#### Passage for review:
What Is “Lived Experience”? (January 2022)

THIS EVENT TOOK PLACE ON Wednesday 12th January 2022, 4pm to 5.30pm GMT / 11am to 12.30pm EST. A RECORDING WAS AVAILABLE ONLINE UNTIL THE END OF JANUARY 2022.

This event brings together Daniel Regan and Chris Millard in a conversation on the use of the term ‘lived experience’ in the arts, health, and academic sectors.

Daniel Regan is a photographic artist exploring complex emotional experiences, focusing on the transformational impact of arts on mental health, building on his own lived experience. He shoots commissions and personal works, delivers socially engaged projects and provides consultancy in arts & health. Daniel is Founder and Executive Director of the Arts & Health Hub, a non-profit organisation supporting artists that work in the arts and health sector. His particular interest and focus is on practitioner support for artists with lived experience of mental health difficulties. Previously Daniel worked as the Director of an arts and health charity in the NHS.

Chris Millard is Lecturer in the History of Medicine and Medical Humanities at the University of Sheffield. He is interested in the history of mental health and illness, especially self-harm, child abuse, and suicide, and more broadly in ideas of ‘the social setting’ in medicine. He is also interested in the role of ‘personal experience’ in academic work, and history’s links with anthropology.

#### Given entries:
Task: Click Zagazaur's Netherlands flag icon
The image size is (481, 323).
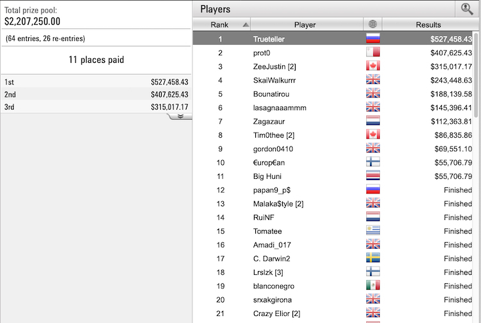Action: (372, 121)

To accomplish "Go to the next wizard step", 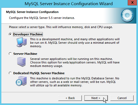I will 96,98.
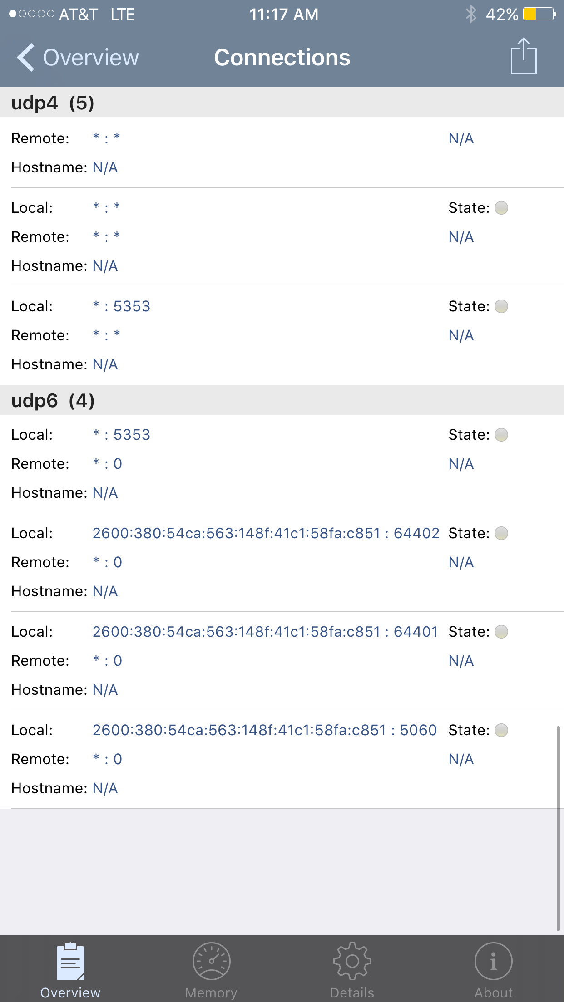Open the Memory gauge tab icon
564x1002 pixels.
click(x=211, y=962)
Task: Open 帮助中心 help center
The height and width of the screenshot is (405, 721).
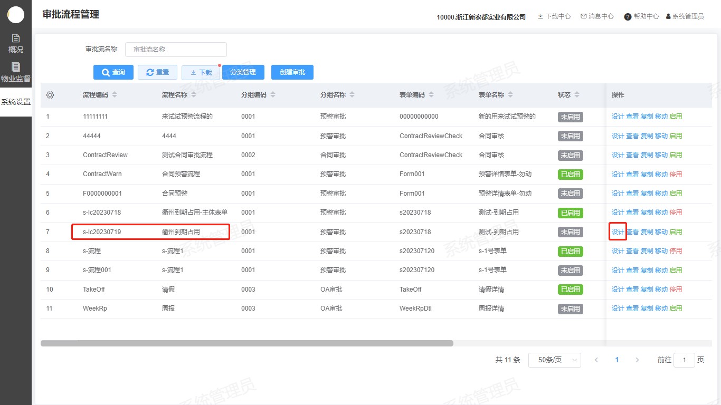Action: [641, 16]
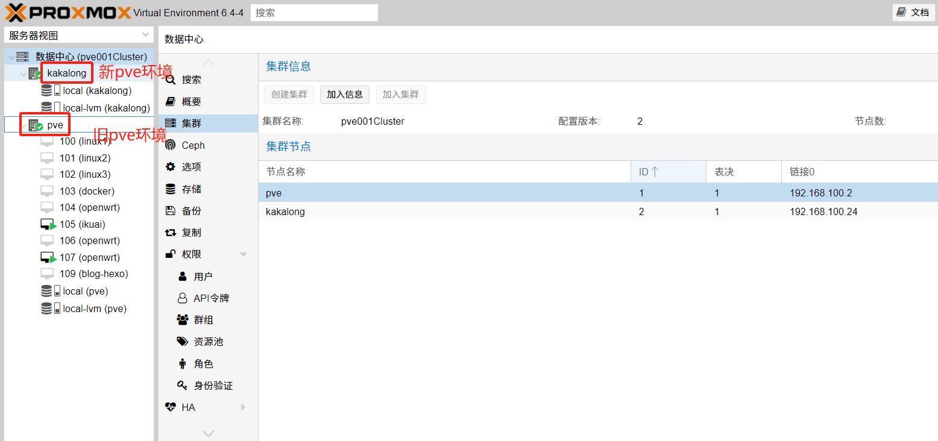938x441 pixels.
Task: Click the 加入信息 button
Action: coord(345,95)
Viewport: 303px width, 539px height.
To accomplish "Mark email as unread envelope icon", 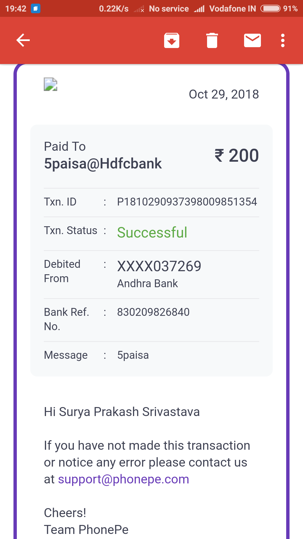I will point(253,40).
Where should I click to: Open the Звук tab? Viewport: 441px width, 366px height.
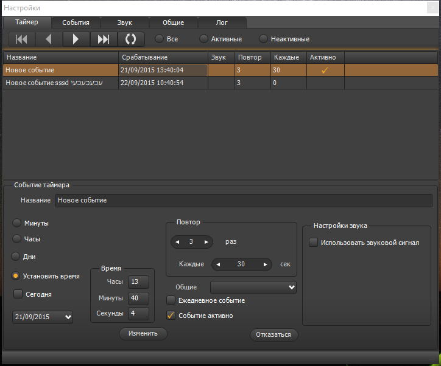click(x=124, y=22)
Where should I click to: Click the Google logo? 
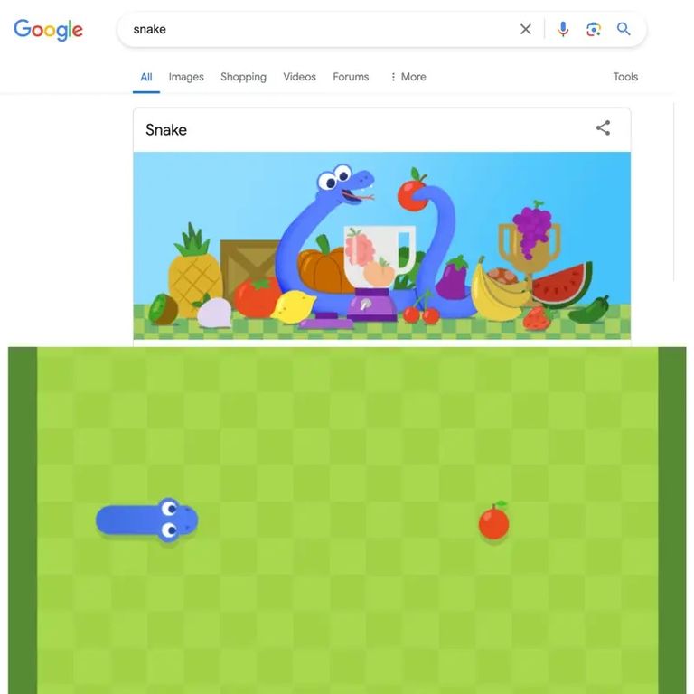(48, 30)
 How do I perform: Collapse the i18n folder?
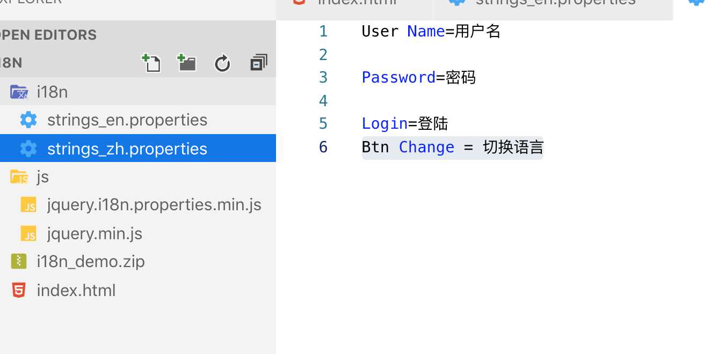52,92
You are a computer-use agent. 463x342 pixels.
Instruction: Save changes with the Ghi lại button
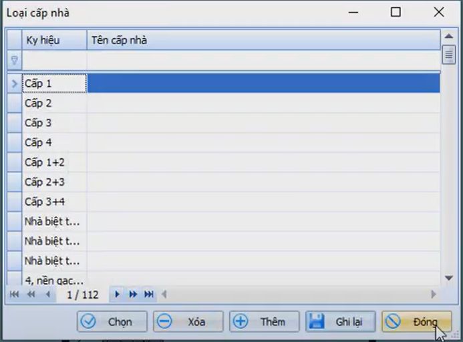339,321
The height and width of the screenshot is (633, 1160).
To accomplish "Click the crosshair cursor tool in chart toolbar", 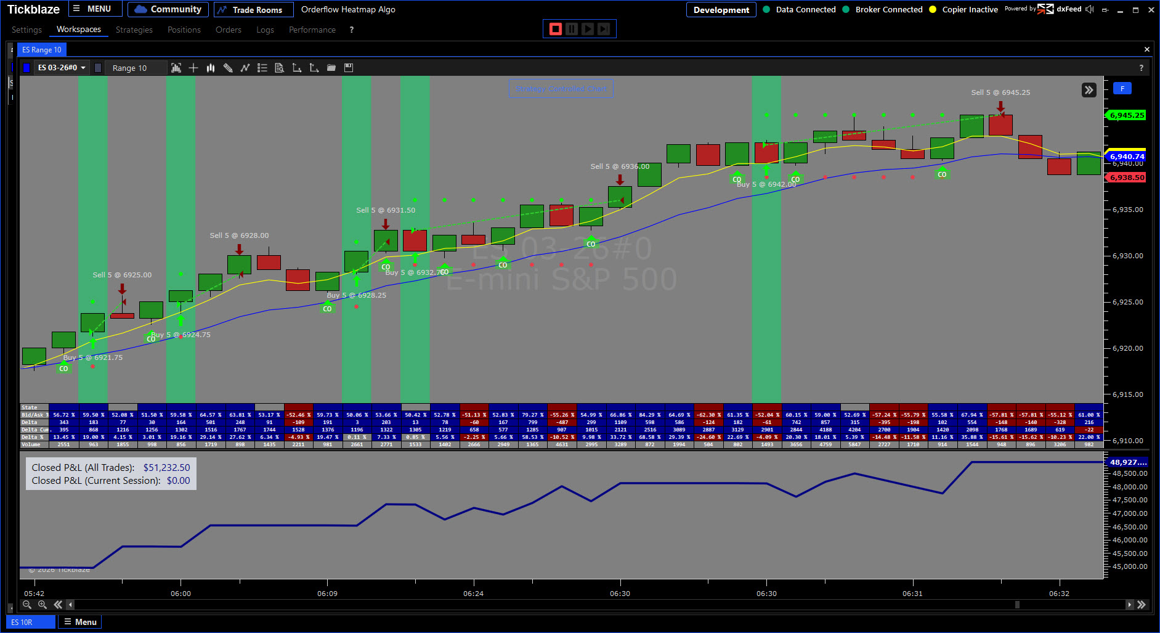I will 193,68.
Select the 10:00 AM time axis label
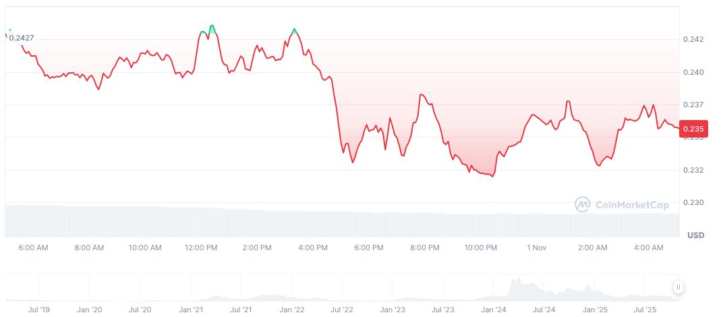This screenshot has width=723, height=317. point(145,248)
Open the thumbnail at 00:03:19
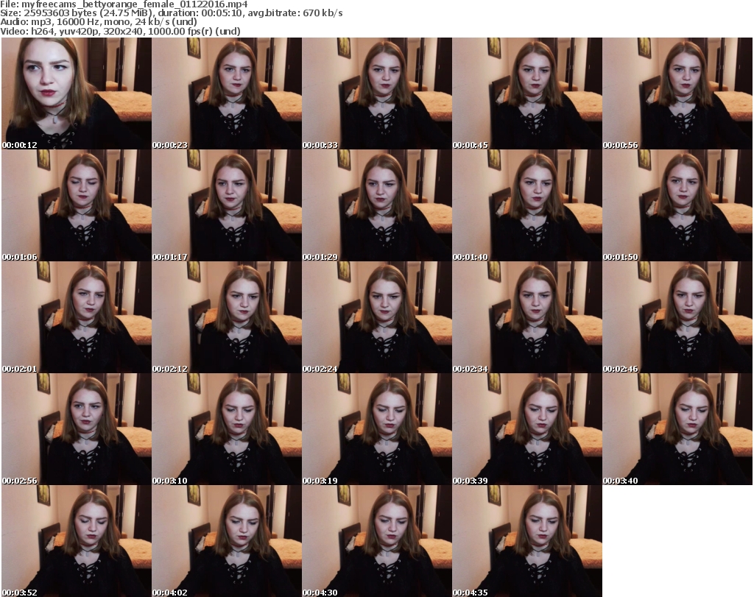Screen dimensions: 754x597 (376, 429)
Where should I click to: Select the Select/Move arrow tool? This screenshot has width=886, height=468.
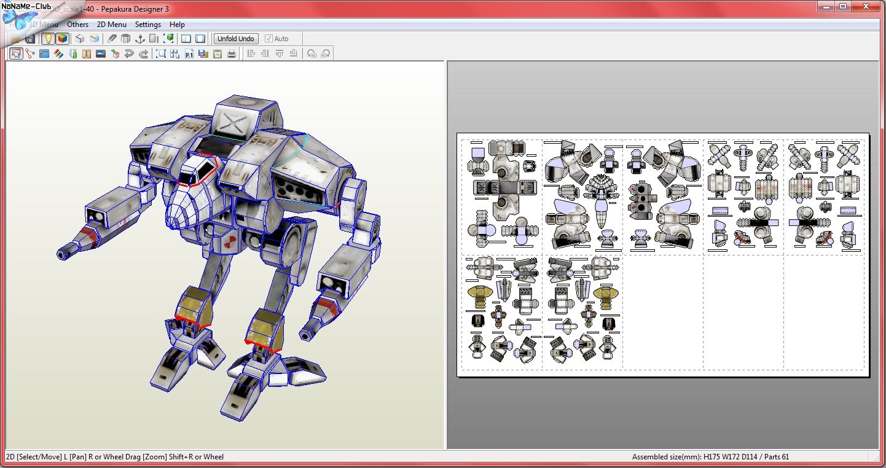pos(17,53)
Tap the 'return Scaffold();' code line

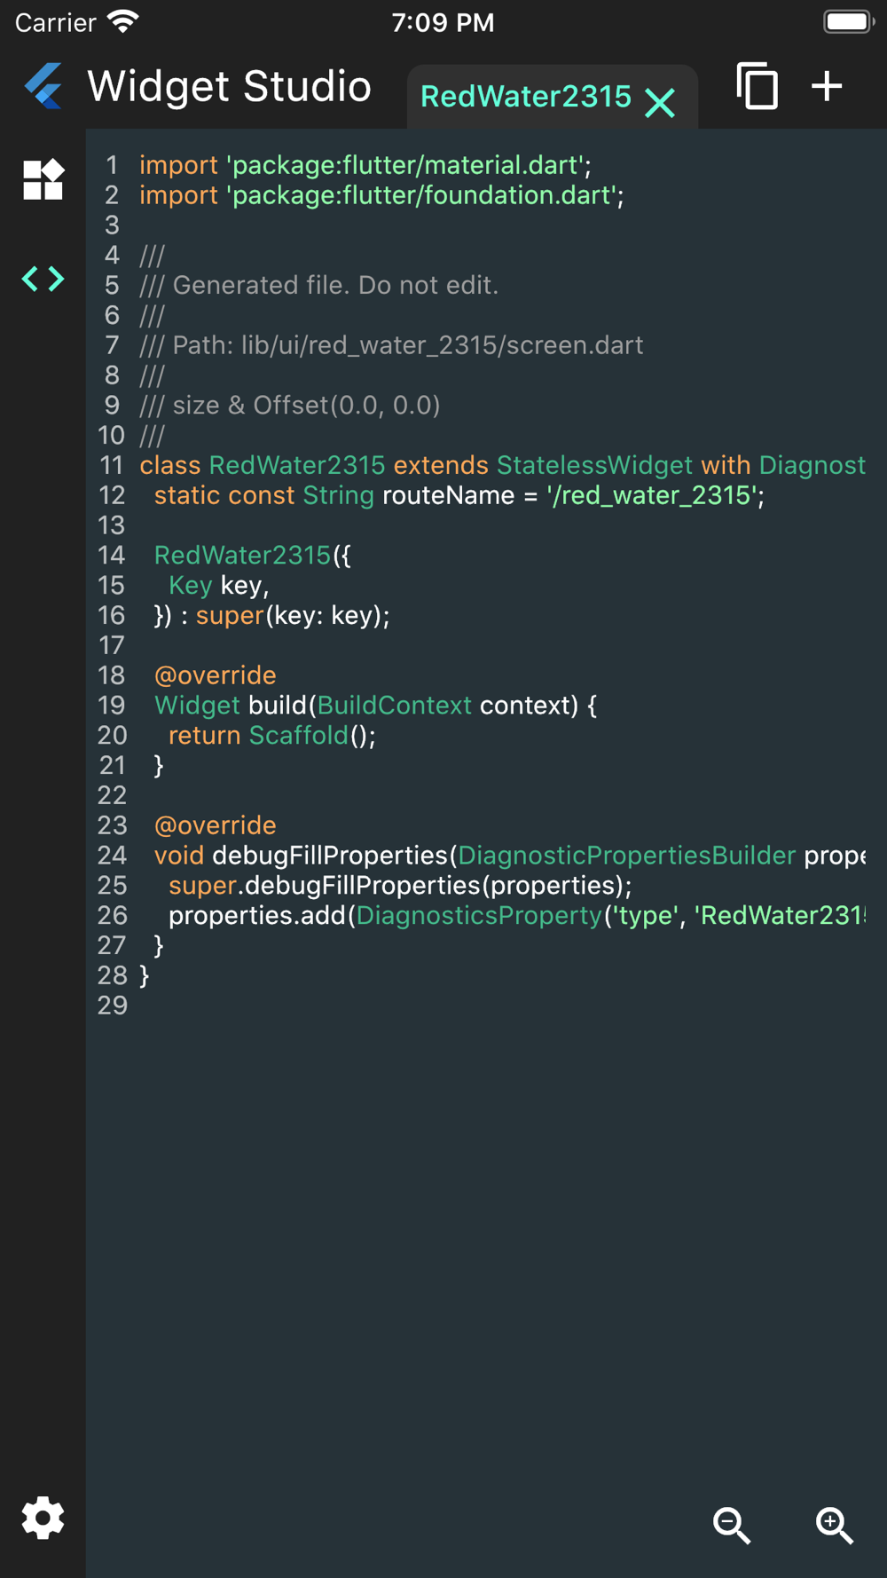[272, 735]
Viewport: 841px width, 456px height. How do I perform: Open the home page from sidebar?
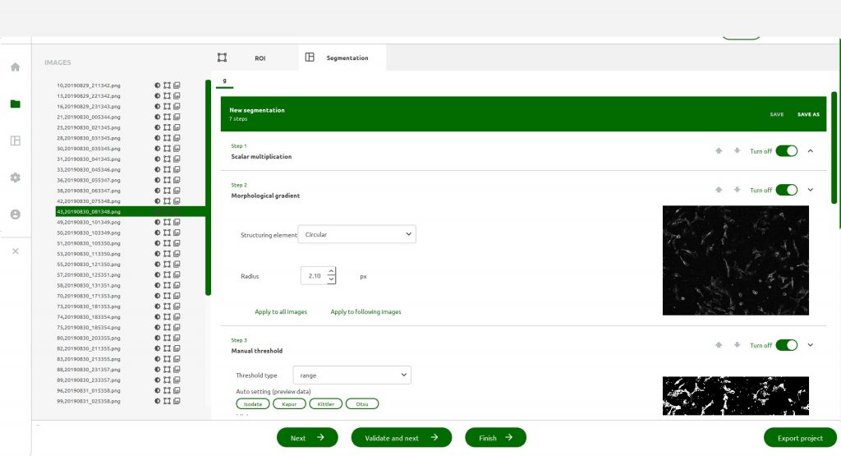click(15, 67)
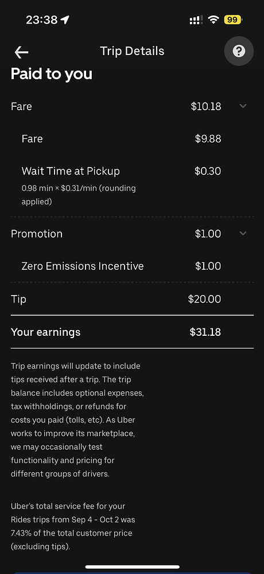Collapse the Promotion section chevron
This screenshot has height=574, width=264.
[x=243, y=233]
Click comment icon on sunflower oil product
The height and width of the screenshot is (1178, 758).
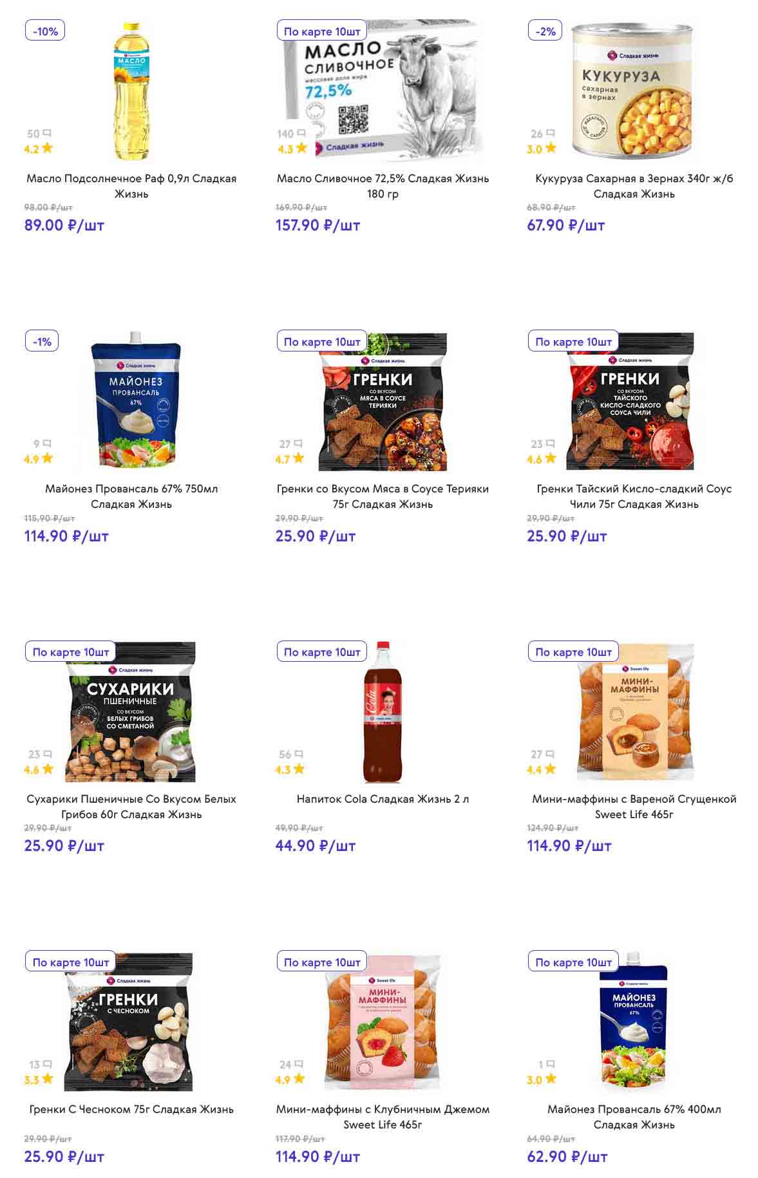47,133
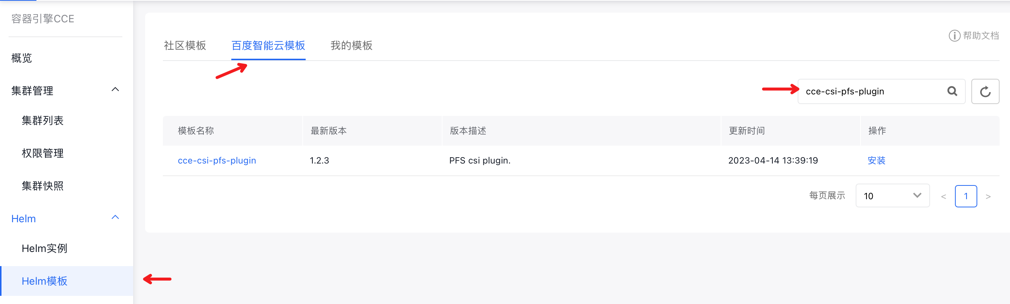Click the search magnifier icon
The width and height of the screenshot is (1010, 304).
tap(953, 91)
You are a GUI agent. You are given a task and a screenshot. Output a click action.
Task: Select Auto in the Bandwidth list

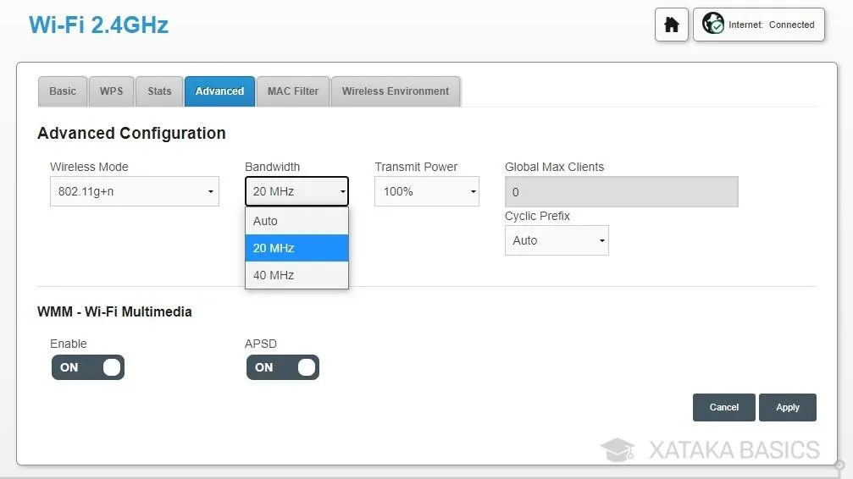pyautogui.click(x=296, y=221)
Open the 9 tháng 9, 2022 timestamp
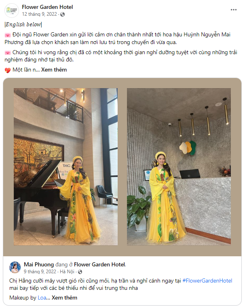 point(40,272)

#### Exercise 1:
Decide whether each statement agrees with the event description. Answer yes or no for each, quoting the words that decide it.
(a) Chris Millard teaches at the University of Sheffield.
(b) A recording of the event stayed online until the end of February 2022.
(c) Daniel Regan is now the Director of an arts and health charity in the NHS.
#### Exercise 2:
According to the event description, what organization did Daniel Regan found?
The items play no part in this work.

#### Your solution 1:
(a) Yes: "Chris Millard is Lecturer in the History of Medicine and Medical Humanities at the University of Sheffield."
(b) No: "A RECORDING WAS AVAILABLE ONLINE UNTIL THE END OF JANUARY 2022."
(c) No: "Previously Daniel worked as the Director of an arts and health charity in the NHS."

#### Your solution 2:
The Arts & Health Hub, a non-profit organization supporting artists who work in the arts and health sector.